Undaunted, Alexandra headed for Kum Bum monastery in Eastern Tibet via China. The Manchu dynasty had collapsed, China was in turmoil, but Alexandra pushed on past brigands and warlords and immersed herself in the monastic life and the study of rare manuscripts at Kum Bum. She observed the practices of Bon, an ancient faith, and she engaged in some of their occult practices. In August 1922, with the help of another learned British official, Sir George Pereira, Alexandra began her zigzag journey to Lhasa. Alexandra was 55 when, along with Yongden, she defeated the fierce Himalayan winter and rugged terrain to achieve her goal.

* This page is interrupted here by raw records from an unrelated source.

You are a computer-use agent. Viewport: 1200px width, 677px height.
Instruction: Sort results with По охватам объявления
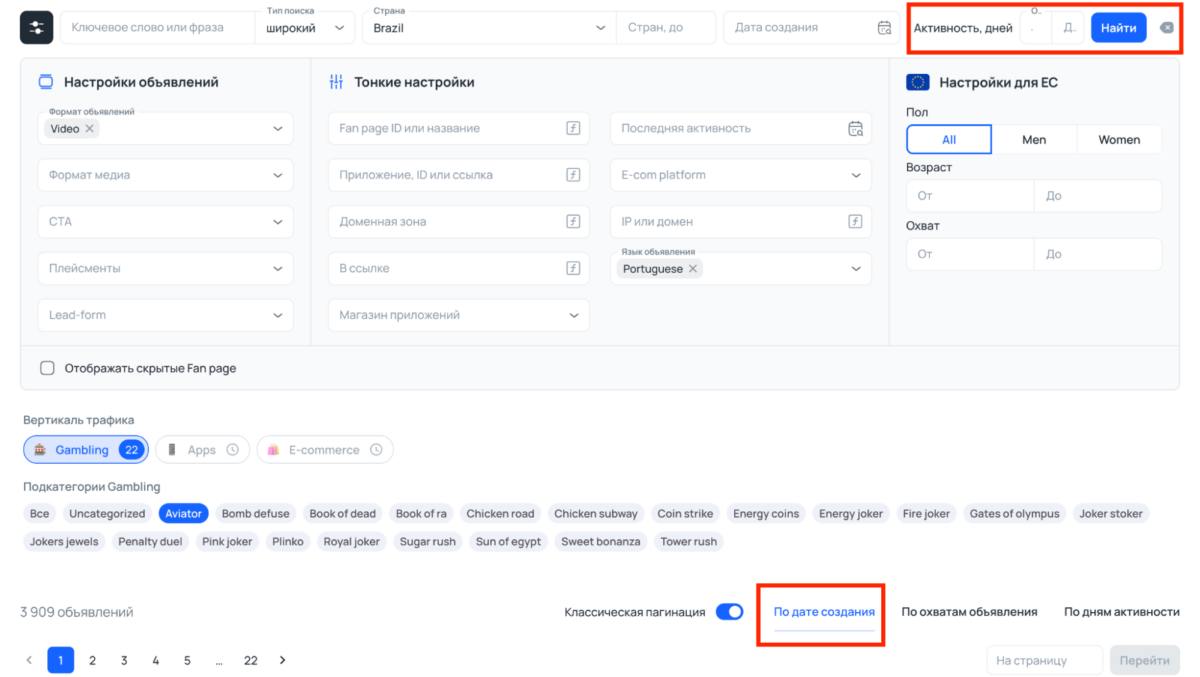[x=969, y=612]
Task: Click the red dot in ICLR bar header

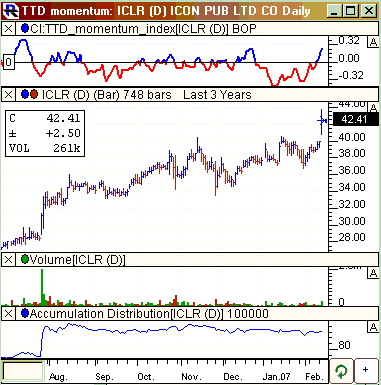Action: pos(34,95)
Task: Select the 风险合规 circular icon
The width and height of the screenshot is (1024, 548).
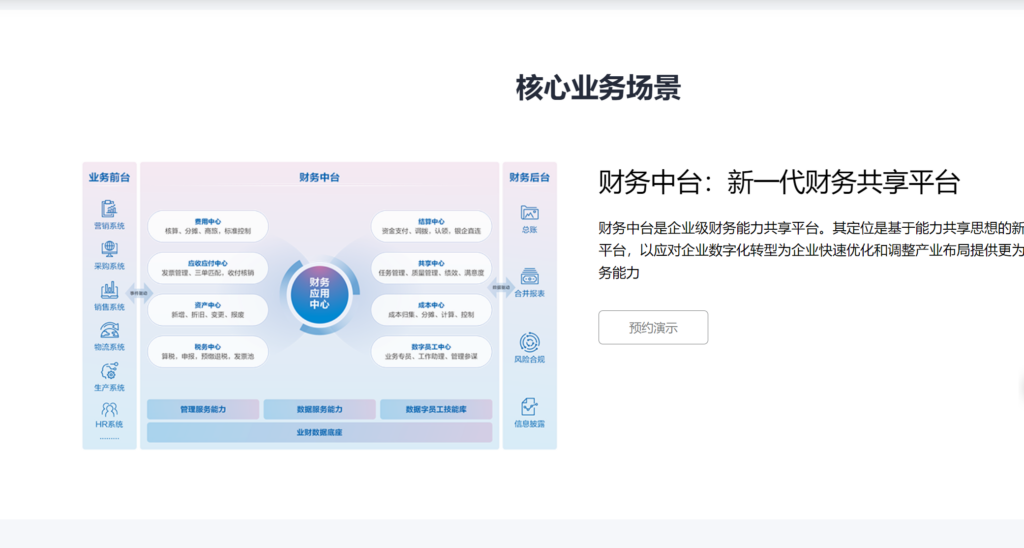Action: click(529, 342)
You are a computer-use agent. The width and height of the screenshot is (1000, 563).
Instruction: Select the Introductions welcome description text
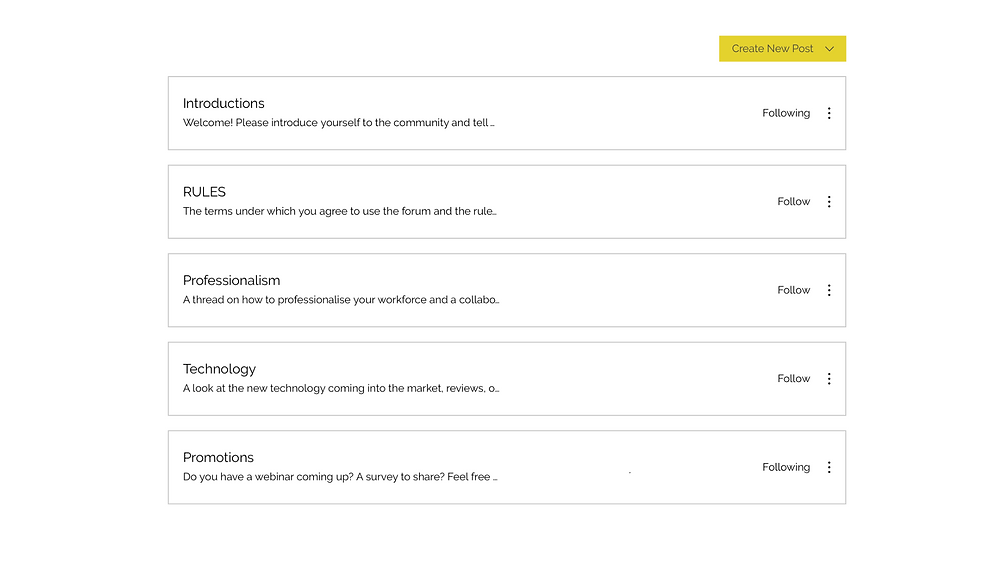tap(339, 122)
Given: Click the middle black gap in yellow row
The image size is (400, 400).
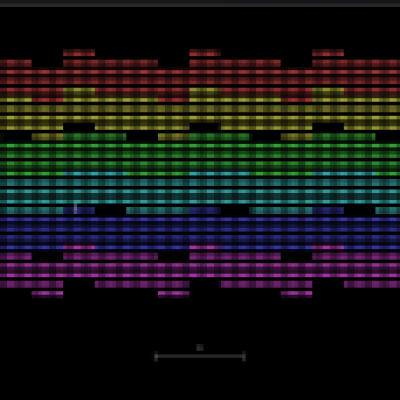Looking at the screenshot, I should pos(205,127).
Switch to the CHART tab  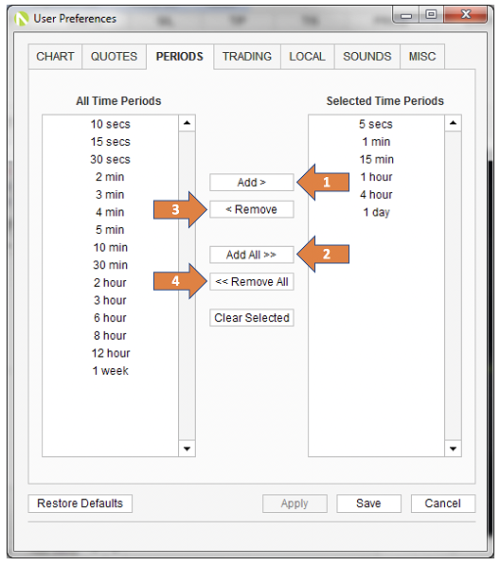click(x=55, y=57)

The epic story of Alexandra and Yongden’s reaching Lhasa is too incredible to summarize here. Victorious, Alexandra descended to India, flaunted her triumph before British officials, and sailed for France. She made her home at Digne at the foot of the Basses-Alpes, which she joked were “Himalayas for pygmies.” She stocked her villa Samten Dzong (fortress of meditation) with a collection of tankas, masks, prayer rugs, manuscripts and photos — a miniature Tibet. She even brought home a necklace of gold coins, a gift from Sidkeong. She had refused to spend even one, no matter how desperate her need.